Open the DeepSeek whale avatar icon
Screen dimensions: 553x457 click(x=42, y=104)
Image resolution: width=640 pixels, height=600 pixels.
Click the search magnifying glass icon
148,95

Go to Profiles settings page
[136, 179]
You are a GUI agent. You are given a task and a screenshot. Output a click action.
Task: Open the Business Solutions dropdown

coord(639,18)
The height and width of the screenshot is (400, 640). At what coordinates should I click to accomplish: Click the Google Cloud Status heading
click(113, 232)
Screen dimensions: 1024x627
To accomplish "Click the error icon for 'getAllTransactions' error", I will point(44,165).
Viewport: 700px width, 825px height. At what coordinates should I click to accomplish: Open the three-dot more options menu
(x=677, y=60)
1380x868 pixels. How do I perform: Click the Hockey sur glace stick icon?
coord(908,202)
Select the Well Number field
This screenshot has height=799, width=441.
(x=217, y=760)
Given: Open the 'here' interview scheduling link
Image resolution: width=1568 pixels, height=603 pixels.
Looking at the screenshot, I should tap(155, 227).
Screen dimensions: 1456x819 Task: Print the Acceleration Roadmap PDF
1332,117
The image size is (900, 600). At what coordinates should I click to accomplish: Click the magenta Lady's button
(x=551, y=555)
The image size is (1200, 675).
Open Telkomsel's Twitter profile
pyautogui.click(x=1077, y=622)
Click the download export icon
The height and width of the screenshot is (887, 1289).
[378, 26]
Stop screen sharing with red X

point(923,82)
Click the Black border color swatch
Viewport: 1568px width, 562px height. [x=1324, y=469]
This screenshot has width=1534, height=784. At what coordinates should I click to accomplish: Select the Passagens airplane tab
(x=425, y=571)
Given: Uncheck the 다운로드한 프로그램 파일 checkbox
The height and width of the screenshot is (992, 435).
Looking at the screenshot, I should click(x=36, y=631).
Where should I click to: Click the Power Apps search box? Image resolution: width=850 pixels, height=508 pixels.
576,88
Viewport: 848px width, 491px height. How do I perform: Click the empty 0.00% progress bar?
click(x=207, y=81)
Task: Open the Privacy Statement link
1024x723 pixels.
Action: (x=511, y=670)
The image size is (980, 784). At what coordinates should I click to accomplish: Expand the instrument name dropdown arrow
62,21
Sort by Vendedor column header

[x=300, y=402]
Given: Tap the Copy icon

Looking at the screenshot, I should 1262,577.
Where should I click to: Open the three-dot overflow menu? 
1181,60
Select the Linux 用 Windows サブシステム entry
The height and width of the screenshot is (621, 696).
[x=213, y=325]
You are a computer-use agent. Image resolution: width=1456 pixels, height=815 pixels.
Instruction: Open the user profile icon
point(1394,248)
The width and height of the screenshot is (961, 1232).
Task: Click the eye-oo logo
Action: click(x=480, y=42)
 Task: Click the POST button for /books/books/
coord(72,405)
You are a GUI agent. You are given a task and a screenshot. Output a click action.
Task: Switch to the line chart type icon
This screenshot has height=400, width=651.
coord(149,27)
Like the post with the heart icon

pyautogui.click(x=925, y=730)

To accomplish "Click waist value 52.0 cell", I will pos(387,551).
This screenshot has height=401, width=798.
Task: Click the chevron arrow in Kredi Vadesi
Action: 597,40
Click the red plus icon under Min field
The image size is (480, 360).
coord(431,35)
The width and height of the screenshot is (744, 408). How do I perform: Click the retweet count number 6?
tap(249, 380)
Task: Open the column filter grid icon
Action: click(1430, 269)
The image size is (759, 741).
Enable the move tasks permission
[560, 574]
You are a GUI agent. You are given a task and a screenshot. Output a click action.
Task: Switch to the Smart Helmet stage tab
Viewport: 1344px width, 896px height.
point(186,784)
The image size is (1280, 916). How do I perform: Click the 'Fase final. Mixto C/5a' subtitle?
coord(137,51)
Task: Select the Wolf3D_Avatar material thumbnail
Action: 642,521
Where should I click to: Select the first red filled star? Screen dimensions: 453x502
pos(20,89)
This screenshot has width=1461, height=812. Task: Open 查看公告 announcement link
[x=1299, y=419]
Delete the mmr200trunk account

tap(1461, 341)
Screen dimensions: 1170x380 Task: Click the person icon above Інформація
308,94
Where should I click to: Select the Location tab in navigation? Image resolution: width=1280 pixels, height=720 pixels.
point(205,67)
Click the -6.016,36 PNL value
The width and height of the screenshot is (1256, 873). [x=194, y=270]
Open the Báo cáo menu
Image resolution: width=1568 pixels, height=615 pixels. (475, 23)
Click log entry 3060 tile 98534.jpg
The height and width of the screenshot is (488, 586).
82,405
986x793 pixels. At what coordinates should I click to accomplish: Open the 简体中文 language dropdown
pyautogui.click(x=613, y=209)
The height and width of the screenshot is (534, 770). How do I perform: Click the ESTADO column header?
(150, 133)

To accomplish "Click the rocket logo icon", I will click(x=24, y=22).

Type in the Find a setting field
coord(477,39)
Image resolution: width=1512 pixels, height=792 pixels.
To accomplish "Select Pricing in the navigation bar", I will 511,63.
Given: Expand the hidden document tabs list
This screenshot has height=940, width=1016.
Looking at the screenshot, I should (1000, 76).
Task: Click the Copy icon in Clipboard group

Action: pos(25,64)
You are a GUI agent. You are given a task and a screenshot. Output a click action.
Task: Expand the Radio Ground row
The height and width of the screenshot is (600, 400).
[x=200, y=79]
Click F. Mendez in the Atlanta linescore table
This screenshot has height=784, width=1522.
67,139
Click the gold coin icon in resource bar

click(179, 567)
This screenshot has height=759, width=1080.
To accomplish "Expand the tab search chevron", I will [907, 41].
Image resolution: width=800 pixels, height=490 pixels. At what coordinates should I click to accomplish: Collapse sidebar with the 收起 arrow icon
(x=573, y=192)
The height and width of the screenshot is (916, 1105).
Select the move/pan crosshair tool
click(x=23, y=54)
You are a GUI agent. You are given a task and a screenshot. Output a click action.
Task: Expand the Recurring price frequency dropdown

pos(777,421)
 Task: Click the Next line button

━━━━━━━━

Every line of the material above is to be copied exactly.

Open the DeepSeek whale avatar icon
Screen dimensions: 553x457 click(x=42, y=104)
Image resolution: width=640 pixels, height=600 pixels.
Click the search magnifying glass icon
148,95

Go to Profiles settings page
[136, 179]
You are a GUI agent. You are given a task and a screenshot. Output a click action.
Task: Open the Business Solutions dropdown

coord(639,18)
The height and width of the screenshot is (400, 640). At what coordinates should I click to accomplish: Click the Google Cloud Status heading
click(113, 232)
Screen dimensions: 1024x627
To accomplish "Click the error icon for 'getAllTransactions' error", I will point(44,165).
Viewport: 700px width, 825px height. At what coordinates should I click to accomplish: Open the three-dot more options menu
(x=677, y=60)
1380x868 pixels. How do I perform: Click the Hockey sur glace stick icon?
coord(908,202)
Select the Well Number field
This screenshot has height=799, width=441.
(x=217, y=760)
Given: Open the 'here' interview scheduling link
Image resolution: width=1568 pixels, height=603 pixels.
Looking at the screenshot, I should tap(155, 227).
Screen dimensions: 1456x819 Task: Print the Acceleration Roadmap PDF
1332,117
The image size is (900, 600). At what coordinates should I click to accomplish: Click the magenta Lady's button
(x=551, y=555)
The image size is (1200, 675).
Open Telkomsel's Twitter profile
pyautogui.click(x=1077, y=622)
Click the download export icon
The height and width of the screenshot is (887, 1289).
[378, 26]
Stop screen sharing with red X

point(923,82)
Click the Black border color swatch
Viewport: 1568px width, 562px height. [x=1324, y=469]
This screenshot has width=1534, height=784. At what coordinates should I click to accomplish: Select the Passagens airplane tab
(x=425, y=571)
Given: Uncheck the 다운로드한 프로그램 파일 checkbox
The height and width of the screenshot is (992, 435).
Looking at the screenshot, I should click(x=36, y=631).
Where should I click to: Click the Power Apps search box? Image resolution: width=850 pixels, height=508 pixels.
576,88
Viewport: 848px width, 491px height. How do I perform: Click the empty 0.00% progress bar?
click(x=207, y=81)
Task: Open the Privacy Statement link
1024x723 pixels.
Action: (x=511, y=670)
The image size is (980, 784). At what coordinates should I click to accomplish: Expand the instrument name dropdown arrow
62,21
Sort by Vendedor column header

[x=300, y=402]
Given: Tap the Copy icon

Looking at the screenshot, I should 1262,577.
Where should I click to: Open the three-dot overflow menu? 
1181,60
Select the Linux 用 Windows サブシステム entry
The height and width of the screenshot is (621, 696).
[x=213, y=325]
You are a computer-use agent. Image resolution: width=1456 pixels, height=815 pixels.
Instruction: Open the user profile icon
point(1394,248)
The width and height of the screenshot is (961, 1232).
Task: Click the eye-oo logo
Action: click(x=480, y=42)
 Task: Click the POST button for /books/books/
coord(72,405)
You are a GUI agent. You are given a task and a screenshot. Output a click action.
Task: Switch to the line chart type icon
This screenshot has height=400, width=651.
coord(149,27)
Like the post with the heart icon

pyautogui.click(x=925, y=730)

To accomplish "Click waist value 52.0 cell", I will pos(387,551).
This screenshot has height=401, width=798.
Task: Click the chevron arrow in Kredi Vadesi
Action: 597,40
Click the red plus icon under Min field
The image size is (480, 360).
coord(431,35)
The width and height of the screenshot is (744, 408). How do I perform: Click the retweet count number 6?
tap(249, 380)
Task: Open the column filter grid icon
Action: click(1430, 269)
The image size is (759, 741).
Enable the move tasks permission
[560, 574]
You are a GUI agent. You are given a task and a screenshot. Output a click action.
Task: Switch to the Smart Helmet stage tab
Viewport: 1344px width, 896px height.
point(186,784)
The image size is (1280, 916). How do I perform: Click the 'Fase final. Mixto C/5a' subtitle?
coord(137,51)
Task: Select the Wolf3D_Avatar material thumbnail
Action: 642,521
Where should I click to: Select the first red filled star? Screen dimensions: 453x502
pos(20,89)
This screenshot has width=1461, height=812. Task: Open 查看公告 announcement link
[x=1299, y=419]
Delete the mmr200trunk account

tap(1461, 341)
Screen dimensions: 1170x380 Task: Click the person icon above Інформація
308,94
Where should I click to: Select the Location tab in navigation? Image resolution: width=1280 pixels, height=720 pixels.
point(205,67)
Click the -6.016,36 PNL value
The width and height of the screenshot is (1256, 873). [x=194, y=270]
Open the Báo cáo menu
Image resolution: width=1568 pixels, height=615 pixels. (475, 23)
Click log entry 3060 tile 98534.jpg
The height and width of the screenshot is (488, 586).
82,405
986x793 pixels. At what coordinates should I click to accomplish: Open the 简体中文 language dropdown
pyautogui.click(x=613, y=209)
The height and width of the screenshot is (534, 770). How do I perform: Click the ESTADO column header?
(150, 133)

To accomplish "Click the rocket logo icon", I will click(x=24, y=22).

Type in the Find a setting field
coord(477,39)
Image resolution: width=1512 pixels, height=792 pixels.
To accomplish "Select Pricing in the navigation bar", I will 511,63.
Given: Expand the hidden document tabs list
This screenshot has height=940, width=1016.
Looking at the screenshot, I should (1000, 76).
Task: Click the Copy icon in Clipboard group

Action: pos(25,64)
You are a GUI agent. You are given a task and a screenshot. Output a click action.
Task: Expand the Radio Ground row
The height and width of the screenshot is (600, 400).
[x=200, y=79]
Click F. Mendez in the Atlanta linescore table
This screenshot has height=784, width=1522.
67,139
Click the gold coin icon in resource bar

click(179, 567)
This screenshot has height=759, width=1080.
To accomplish "Expand the tab search chevron", I will [907, 41].
Image resolution: width=800 pixels, height=490 pixels. At what coordinates should I click to accomplish: Collapse sidebar with the 收起 arrow icon
(x=573, y=192)
The height and width of the screenshot is (916, 1105).
Select the move/pan crosshair tool
click(x=23, y=54)
You are a GUI agent. You are given a task and a screenshot. Output a click action.
Task: Expand the Recurring price frequency dropdown

pos(777,421)
 Task: Click the Next line button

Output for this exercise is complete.